With the pictures left out, set down the line containing "The width and" and each line after it to the end of the material, exactly as written.

++++ DATA IN THIS EXERCISE ++++

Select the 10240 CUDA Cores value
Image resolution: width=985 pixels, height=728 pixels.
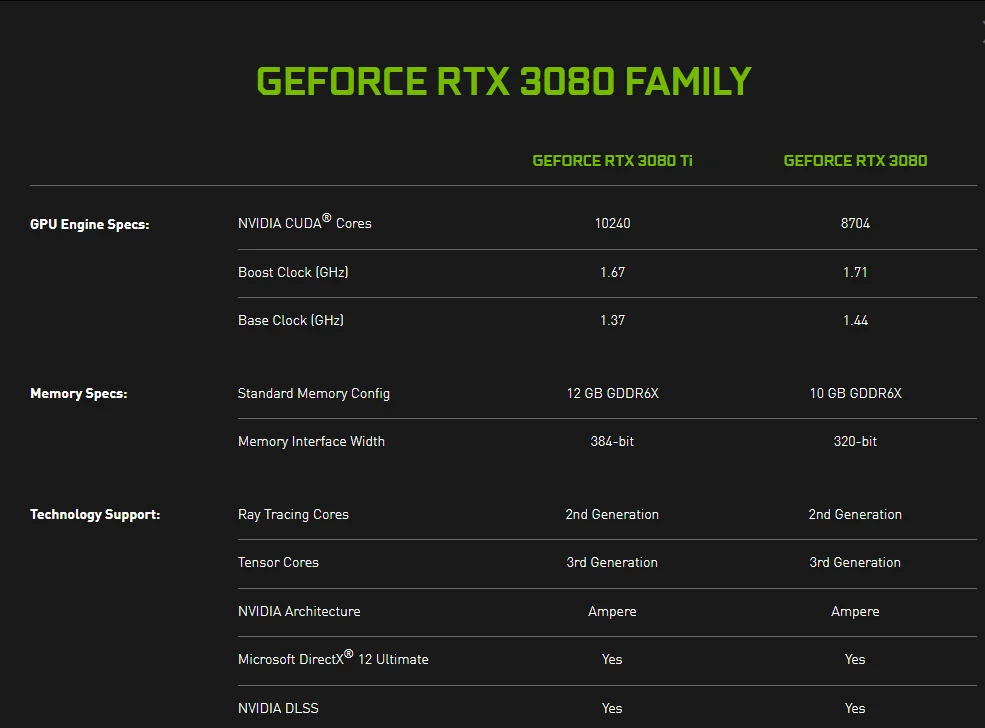(x=612, y=223)
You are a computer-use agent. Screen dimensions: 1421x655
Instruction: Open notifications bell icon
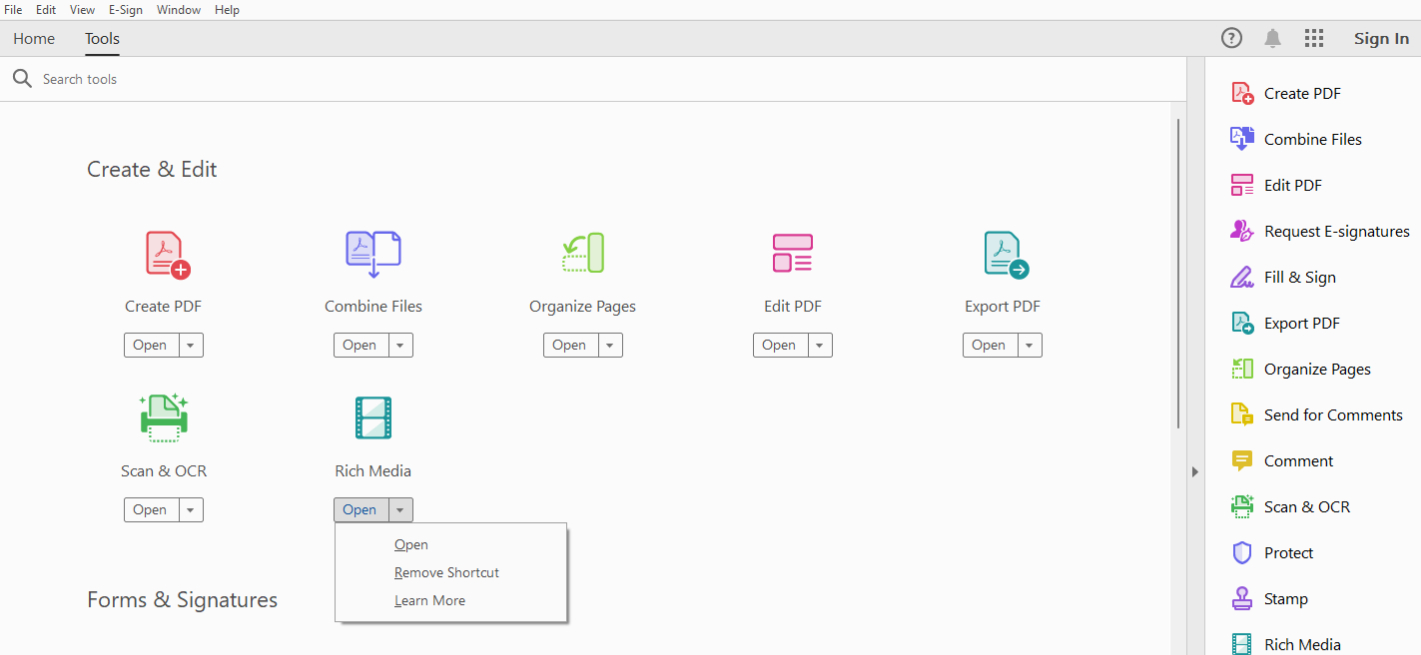[1272, 39]
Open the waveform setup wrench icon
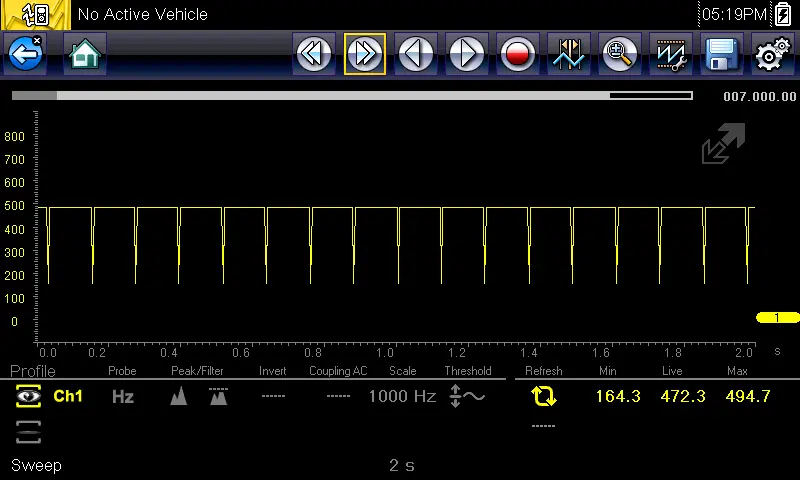Screen dimensions: 800x480 click(x=671, y=54)

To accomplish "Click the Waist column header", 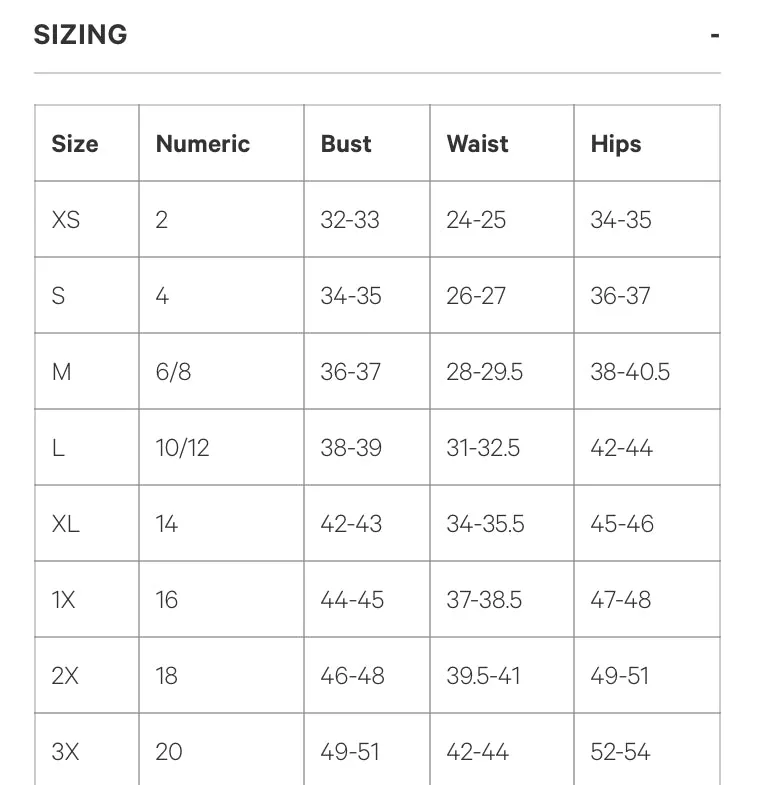I will point(477,144).
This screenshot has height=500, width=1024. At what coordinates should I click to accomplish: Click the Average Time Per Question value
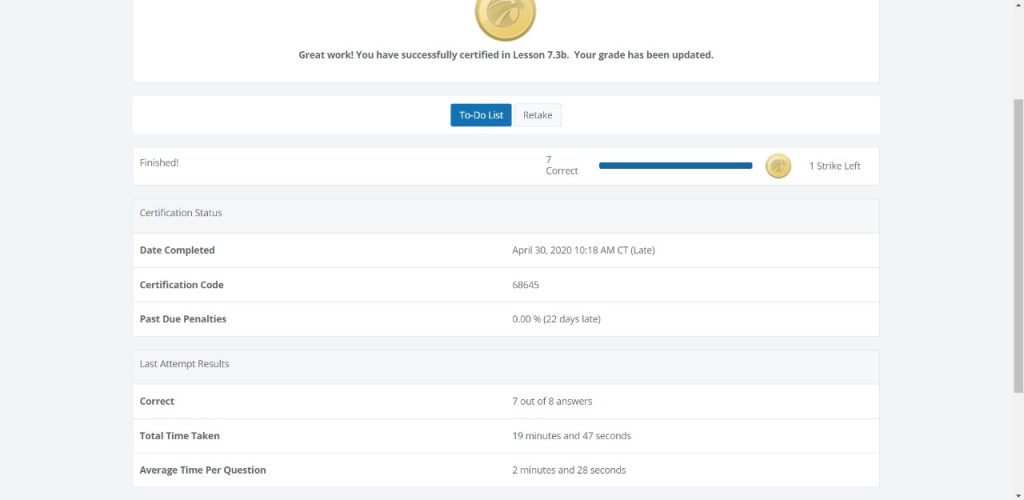click(x=569, y=470)
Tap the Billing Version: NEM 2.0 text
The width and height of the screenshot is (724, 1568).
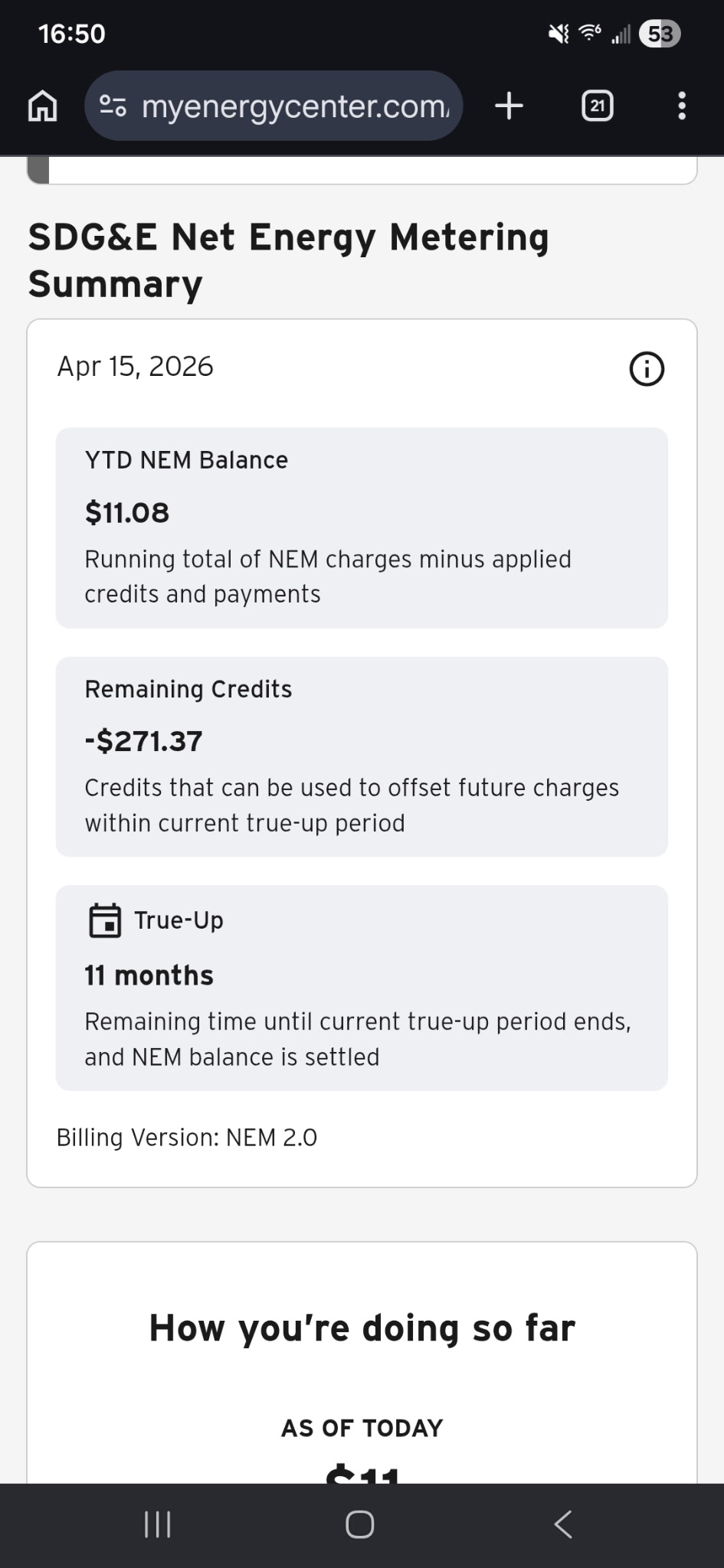point(187,1138)
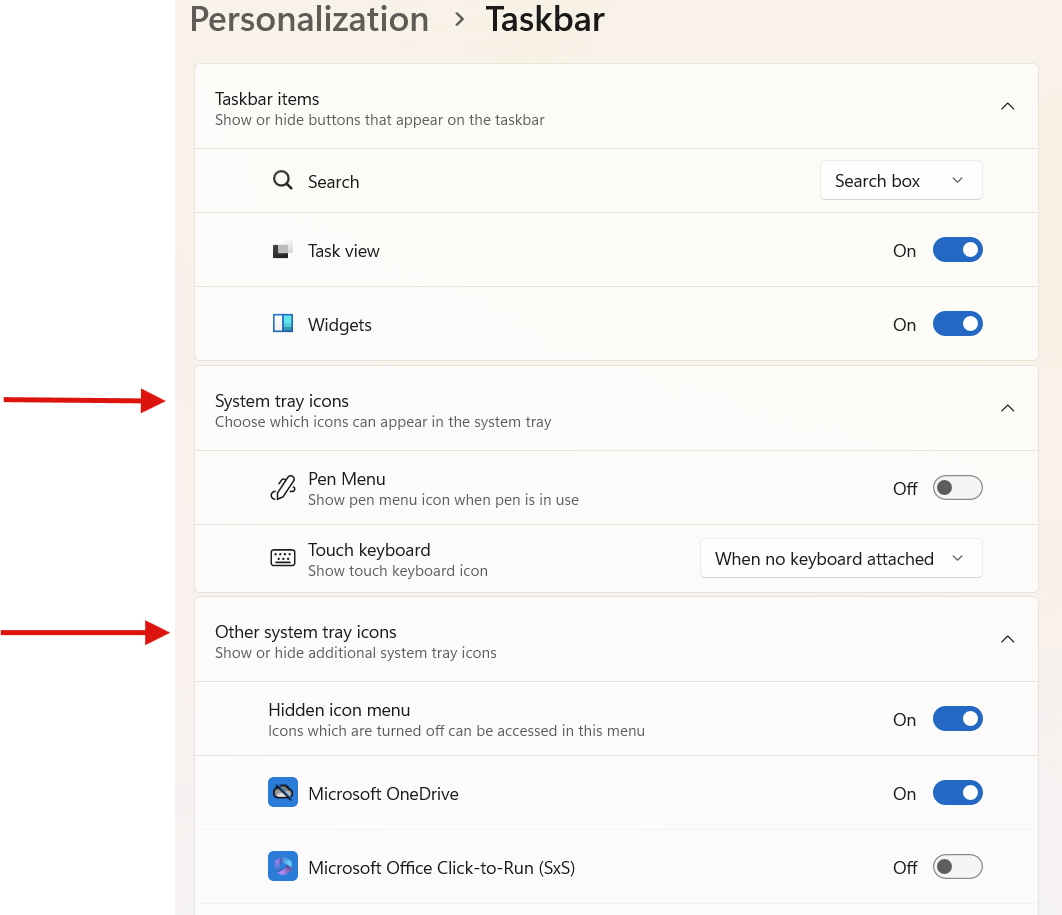
Task: Click the Taskbar page title
Action: point(545,19)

++++

## OUTPUT FOR THIS EXERCISE
The width and height of the screenshot is (724, 1568).
point(187,1138)
Task: Click the Taskbar page title
Action: point(545,19)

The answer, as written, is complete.